The Coffee Mill has been a haunt of writers including poet and columnist George Jonas, John Candy biographer Martin Knelman and screenwriter Norman Snider. In the 1970s, Leonard Cohen dropped in whenever he was in Toronto. More recently Margaret Atwood, Carol Shields and Greg Gatenby have come by for cappuccino, Viennese pastries or a bowl of goulash soup.

Richard Teleky launched Hungarian Rhapsodies here.

“I go there particularly in summer because its one of the few places you can take dogs out on the terrace,” says Teleky, who’s been going to The Coffee Mill since the 1970s.

“It’s one of the few places that has history. There are not many cafes that have lasted; some have closed, wiping out a whole chunk of one’s life. They haven’t done anything post-modern or self-conscious. It’s satisfying to see a lot of people you recognize even if you don’t know them.”

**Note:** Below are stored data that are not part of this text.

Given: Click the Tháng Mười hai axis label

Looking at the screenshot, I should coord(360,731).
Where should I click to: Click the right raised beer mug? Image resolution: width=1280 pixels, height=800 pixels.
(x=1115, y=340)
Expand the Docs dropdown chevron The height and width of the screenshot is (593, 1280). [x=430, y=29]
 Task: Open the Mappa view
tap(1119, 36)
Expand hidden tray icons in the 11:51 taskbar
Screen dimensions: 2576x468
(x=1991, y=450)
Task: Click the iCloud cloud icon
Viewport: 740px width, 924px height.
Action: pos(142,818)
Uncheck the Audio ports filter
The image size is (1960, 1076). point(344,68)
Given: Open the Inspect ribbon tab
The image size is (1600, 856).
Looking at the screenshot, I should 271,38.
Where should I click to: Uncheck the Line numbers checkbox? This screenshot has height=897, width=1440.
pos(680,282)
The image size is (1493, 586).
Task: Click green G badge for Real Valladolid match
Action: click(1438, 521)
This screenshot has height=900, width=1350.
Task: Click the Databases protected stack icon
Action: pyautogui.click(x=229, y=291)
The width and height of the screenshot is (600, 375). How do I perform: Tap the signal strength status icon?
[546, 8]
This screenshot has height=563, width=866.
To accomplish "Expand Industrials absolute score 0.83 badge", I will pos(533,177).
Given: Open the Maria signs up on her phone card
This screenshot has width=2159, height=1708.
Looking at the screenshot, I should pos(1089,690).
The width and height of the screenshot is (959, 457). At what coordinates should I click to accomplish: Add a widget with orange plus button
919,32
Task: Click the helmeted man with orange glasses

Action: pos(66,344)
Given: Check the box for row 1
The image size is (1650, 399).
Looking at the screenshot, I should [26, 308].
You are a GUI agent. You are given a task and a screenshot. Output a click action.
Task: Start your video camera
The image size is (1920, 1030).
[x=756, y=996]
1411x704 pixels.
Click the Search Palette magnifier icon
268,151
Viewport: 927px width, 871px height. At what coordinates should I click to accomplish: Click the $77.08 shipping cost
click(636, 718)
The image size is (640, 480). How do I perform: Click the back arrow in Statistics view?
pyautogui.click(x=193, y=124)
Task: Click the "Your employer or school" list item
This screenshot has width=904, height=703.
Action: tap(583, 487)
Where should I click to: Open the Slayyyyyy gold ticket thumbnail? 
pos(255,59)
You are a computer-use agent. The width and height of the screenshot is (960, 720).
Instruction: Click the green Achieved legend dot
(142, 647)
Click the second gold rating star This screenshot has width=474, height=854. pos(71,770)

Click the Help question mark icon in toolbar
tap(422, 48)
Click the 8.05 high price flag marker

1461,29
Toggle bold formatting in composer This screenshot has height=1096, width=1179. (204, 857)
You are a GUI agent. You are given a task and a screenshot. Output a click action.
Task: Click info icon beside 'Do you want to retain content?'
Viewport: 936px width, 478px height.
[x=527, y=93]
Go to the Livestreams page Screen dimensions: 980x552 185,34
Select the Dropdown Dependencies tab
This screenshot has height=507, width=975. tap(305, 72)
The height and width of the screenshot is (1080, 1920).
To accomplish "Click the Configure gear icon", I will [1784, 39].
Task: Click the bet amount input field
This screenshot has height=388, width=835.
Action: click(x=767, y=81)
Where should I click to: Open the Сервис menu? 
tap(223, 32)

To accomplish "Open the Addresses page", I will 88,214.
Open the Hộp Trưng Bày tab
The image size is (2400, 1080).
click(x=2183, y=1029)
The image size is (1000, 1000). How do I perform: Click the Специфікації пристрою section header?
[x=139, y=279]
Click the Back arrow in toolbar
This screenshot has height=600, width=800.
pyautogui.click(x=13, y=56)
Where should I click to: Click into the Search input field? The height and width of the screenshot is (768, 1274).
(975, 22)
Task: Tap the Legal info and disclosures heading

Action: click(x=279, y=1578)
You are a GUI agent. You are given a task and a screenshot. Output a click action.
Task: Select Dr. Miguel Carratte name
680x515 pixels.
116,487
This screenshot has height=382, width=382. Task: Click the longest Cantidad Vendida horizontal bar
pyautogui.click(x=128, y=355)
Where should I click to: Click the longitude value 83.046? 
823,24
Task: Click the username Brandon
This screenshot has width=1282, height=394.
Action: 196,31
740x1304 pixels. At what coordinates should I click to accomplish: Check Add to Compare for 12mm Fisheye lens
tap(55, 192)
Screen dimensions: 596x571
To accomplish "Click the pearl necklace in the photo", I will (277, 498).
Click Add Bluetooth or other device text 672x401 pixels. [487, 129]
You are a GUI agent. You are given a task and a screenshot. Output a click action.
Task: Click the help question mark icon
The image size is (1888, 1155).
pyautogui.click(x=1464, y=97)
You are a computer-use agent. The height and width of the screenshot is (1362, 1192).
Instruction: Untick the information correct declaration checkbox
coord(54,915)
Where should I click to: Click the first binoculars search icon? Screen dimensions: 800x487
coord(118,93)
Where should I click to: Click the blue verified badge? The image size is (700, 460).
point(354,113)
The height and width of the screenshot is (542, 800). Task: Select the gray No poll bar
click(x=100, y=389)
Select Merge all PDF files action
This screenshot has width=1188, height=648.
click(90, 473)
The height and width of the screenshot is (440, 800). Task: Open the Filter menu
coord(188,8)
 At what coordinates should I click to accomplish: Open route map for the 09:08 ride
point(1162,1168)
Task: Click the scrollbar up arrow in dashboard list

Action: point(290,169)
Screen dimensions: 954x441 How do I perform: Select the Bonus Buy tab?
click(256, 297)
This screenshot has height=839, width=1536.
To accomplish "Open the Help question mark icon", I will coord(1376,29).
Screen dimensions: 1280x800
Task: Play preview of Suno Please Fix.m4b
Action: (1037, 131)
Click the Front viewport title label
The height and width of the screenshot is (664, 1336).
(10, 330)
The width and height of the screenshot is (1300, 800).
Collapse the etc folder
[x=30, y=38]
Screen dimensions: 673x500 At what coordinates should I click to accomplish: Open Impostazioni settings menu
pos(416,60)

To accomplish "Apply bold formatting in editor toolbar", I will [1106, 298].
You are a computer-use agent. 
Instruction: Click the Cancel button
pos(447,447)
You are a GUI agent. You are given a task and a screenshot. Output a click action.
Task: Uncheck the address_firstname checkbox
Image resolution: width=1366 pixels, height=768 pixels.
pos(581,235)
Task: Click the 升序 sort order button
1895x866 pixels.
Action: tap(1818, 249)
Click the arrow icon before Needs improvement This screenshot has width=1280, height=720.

Andras, the randy young hero of Stephen Vizinczey’s In Praise Of Older Women, meets a married woman there in the 1965 novel.

“Stephen wrote most of the book here,” says Von Heczey.

Then-named Martha Rubanyi, Von Heczey founded the cafe in 1963 with $1,500 borrowed against her first husband’s life insurance policy.

The Hungarian-born Von Heczey arrived in Canada in 1951 with a zest for life and European culture. Her original cafe was in a courtyard called the Lowthian Mews, created by architect Boris Zerafa off Bloor St.

In 1973, she moved The Coffee Mill to 99 Yorkville. She brought along her mostly European-born staff (her first cook, Marika, stayed with her for 27 years before training her replacement) and the literary clientele.

By then she was divorced from her first husband and married to Laci Von Heczey, a former wrestler and fellow Hungarian emigre, who had captivated her when he arrived at the old Coffee Mill one summer afternoon wearing a flamboyant shirt and walking a cheetah on a leash.

“He was the greatest luck in my life – when he appeared with the cheetah, that was something,” she recalls.

Their 20-year-long romance became part of the legend of the cafe. When Laci died in 1991, she thought of selling. But she changed her mind.

Now, she says, “The secret of my staying power is simple. l try not ot change too much. I have the same people coming in, the same staff, the same kitchen. You come in here, you feel at home.”